### AIM OF THE EXERCISE
Repeat the lines of the material word for word, starting at the line containing "Select the 2025.12.15" and ending at the line containing "Expand the Billing".

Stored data
———

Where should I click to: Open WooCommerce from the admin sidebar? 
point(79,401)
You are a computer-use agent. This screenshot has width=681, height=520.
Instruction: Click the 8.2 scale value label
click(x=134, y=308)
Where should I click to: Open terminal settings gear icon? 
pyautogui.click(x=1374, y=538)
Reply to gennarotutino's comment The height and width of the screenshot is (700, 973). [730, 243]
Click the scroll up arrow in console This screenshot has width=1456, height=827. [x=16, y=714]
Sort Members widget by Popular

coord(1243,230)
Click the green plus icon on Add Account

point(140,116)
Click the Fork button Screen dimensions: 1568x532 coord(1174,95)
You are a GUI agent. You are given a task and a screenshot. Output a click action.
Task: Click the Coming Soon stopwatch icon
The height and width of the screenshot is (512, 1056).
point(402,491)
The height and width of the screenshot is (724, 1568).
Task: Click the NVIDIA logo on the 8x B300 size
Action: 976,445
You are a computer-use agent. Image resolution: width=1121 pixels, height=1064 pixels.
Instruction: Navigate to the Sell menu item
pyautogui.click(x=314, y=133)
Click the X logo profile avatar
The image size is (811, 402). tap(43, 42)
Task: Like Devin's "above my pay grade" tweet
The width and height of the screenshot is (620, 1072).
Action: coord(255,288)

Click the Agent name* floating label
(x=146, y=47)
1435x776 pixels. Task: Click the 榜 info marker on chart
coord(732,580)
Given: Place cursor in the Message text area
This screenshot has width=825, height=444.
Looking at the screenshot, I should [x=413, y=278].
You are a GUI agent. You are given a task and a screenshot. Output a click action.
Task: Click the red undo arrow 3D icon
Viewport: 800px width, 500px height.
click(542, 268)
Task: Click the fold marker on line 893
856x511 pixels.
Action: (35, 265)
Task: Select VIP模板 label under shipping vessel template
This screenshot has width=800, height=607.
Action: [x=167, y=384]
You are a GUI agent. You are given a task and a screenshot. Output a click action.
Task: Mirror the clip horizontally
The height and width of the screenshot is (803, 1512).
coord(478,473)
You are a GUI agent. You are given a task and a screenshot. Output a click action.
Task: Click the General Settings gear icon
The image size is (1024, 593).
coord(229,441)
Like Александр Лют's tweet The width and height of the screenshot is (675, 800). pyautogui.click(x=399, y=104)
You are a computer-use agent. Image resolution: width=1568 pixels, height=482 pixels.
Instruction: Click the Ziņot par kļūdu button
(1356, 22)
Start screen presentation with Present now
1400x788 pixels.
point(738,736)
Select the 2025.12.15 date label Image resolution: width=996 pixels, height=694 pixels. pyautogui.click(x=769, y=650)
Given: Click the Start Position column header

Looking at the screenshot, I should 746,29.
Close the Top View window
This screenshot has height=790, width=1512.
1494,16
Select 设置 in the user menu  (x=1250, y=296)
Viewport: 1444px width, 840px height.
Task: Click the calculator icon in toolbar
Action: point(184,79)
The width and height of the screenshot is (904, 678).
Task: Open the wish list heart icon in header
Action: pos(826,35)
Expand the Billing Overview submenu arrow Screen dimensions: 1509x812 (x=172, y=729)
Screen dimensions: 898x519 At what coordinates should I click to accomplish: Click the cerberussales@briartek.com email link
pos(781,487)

———

### SOLUTION FOR THIS EXERCISE
Select the 2025.12.15 date label Image resolution: width=996 pixels, height=694 pixels. pyautogui.click(x=769, y=650)
Given: Click the Start Position column header

Looking at the screenshot, I should 746,29.
Close the Top View window
This screenshot has height=790, width=1512.
1494,16
Select 设置 in the user menu  (x=1250, y=296)
Viewport: 1444px width, 840px height.
Task: Click the calculator icon in toolbar
Action: point(184,79)
The width and height of the screenshot is (904, 678).
Task: Open the wish list heart icon in header
Action: pos(826,35)
Expand the Billing Overview submenu arrow Screen dimensions: 1509x812 (x=172, y=729)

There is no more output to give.